Oleh
Turyati
Reporter
Express
 “Tidak peduli dari mana
kita berasal yang terpenting adalah di mana kita merencanakan tujuan kita,” begitulah kata-kata seorang
mahasiswa Indonesia yang mendapat beasiswa ADS (Australian Development Scholarships) di The University of Adelaide, Australia. Kalimat ini saya ambil dari buku
“Semut Merah 75: Mengubah Dunia dari
Kisah Inspiratif“
.
Meskipun latar belakang
keluarga mahasiswa ini biasa saja.
Namun, prestasinya sungguh luar biasa. Semua
karena kerja keras yang luar biasa pula tentunya. Buku
inilah yang menginspirasi dan merubah konsep berfikir saya mengenai masa depan.
Apakah kita berasal
dari daerah terpencil dan tradisional? Apakah kita dulu bersekolah di sekolah
yang biasa saja? Kuliah di Perguruan
Tinggi(PT) yang sering dipandang sebelah mata oleh orang lain?

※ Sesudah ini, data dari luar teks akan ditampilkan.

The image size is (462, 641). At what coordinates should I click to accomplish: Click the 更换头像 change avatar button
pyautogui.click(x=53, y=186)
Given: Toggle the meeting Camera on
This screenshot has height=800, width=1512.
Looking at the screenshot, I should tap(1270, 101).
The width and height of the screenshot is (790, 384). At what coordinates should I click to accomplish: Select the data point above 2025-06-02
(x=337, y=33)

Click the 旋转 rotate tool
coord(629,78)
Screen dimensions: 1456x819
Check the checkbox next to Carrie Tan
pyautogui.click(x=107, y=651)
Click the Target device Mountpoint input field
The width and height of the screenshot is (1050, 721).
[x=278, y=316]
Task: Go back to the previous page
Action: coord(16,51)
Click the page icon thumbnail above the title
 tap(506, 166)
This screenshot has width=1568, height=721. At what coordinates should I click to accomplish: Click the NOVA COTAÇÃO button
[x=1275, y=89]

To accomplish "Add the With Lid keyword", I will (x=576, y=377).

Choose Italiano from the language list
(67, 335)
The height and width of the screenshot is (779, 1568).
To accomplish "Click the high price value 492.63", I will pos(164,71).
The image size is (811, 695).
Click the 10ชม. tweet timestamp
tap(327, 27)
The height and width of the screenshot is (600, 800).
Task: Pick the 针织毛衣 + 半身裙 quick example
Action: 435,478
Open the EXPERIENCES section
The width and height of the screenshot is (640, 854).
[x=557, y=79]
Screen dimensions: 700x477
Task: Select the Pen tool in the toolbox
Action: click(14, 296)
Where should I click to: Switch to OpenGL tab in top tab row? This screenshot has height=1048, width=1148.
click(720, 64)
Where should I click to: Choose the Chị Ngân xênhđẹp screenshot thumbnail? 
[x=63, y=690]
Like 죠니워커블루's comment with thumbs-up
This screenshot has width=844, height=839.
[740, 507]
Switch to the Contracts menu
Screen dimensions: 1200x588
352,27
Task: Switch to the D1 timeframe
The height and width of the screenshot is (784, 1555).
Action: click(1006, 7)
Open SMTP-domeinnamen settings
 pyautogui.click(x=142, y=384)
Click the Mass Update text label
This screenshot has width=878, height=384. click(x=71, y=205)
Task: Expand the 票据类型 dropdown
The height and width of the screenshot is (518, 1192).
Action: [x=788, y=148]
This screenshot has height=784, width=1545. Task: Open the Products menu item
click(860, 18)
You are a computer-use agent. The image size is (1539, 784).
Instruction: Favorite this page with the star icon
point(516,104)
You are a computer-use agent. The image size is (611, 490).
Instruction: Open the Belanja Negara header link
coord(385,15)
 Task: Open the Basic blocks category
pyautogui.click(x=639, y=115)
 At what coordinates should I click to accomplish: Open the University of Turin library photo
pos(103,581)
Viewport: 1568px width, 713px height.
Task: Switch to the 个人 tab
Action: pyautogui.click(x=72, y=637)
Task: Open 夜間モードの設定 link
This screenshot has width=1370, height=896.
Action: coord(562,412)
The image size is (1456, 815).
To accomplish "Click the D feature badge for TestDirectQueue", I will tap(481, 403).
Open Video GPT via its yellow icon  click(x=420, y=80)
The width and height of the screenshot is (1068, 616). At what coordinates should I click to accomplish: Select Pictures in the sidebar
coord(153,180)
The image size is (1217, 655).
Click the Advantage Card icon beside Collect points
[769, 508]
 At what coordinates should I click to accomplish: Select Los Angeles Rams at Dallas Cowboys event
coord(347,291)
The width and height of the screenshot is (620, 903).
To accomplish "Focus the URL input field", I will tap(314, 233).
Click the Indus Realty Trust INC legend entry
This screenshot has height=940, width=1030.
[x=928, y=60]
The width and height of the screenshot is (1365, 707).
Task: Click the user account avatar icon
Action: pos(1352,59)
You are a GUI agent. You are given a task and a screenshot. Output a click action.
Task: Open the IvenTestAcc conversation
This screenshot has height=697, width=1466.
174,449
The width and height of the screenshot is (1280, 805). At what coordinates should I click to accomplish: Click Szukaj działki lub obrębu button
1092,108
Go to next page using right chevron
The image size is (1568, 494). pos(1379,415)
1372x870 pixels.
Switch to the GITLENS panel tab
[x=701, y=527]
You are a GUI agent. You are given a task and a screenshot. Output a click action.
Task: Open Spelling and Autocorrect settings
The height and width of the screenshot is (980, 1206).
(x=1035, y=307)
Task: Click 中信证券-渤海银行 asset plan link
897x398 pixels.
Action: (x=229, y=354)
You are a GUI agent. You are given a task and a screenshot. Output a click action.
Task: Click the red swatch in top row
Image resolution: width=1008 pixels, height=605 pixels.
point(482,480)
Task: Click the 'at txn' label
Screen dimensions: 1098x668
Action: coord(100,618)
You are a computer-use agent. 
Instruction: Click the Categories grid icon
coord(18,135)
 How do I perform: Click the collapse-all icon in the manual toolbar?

Sampai-sampai mereka memincingkan mata ketika mendengar  jurusan yang kita ambil. Tapi, mau jadi orang yang seperti apakah
kita?
Ketika kita berada
dalam kondisi dan nasib yang tidak seberuntung orang lain, terkadang
menimbulkan suatu kecemburuan. Lalu,
untuk apakah kecemburuan itu? Siapa yang menjamin mereka dengan IPK tinggi akan punya masa depan
yang baik?
Adakah
yang menjamin mereka yang sedang
menempuh studi
di PT
ternama sudah pasti akan jadi “orang” nantinya? Tidak ada! Tidak ada yang bisa menjamin semua
itu.

Mau jadi orang seperti
apa kita, semua bergantung dari apa yang kita lakukan. Kita adalah arsitek
untuk kesuksesan kita sendiri. Semangat, kerja keras dan belajar terus-meneruslah yang membuat
kita menjadi semakin kuat untuk segera menjemput masa depan yang gemilang.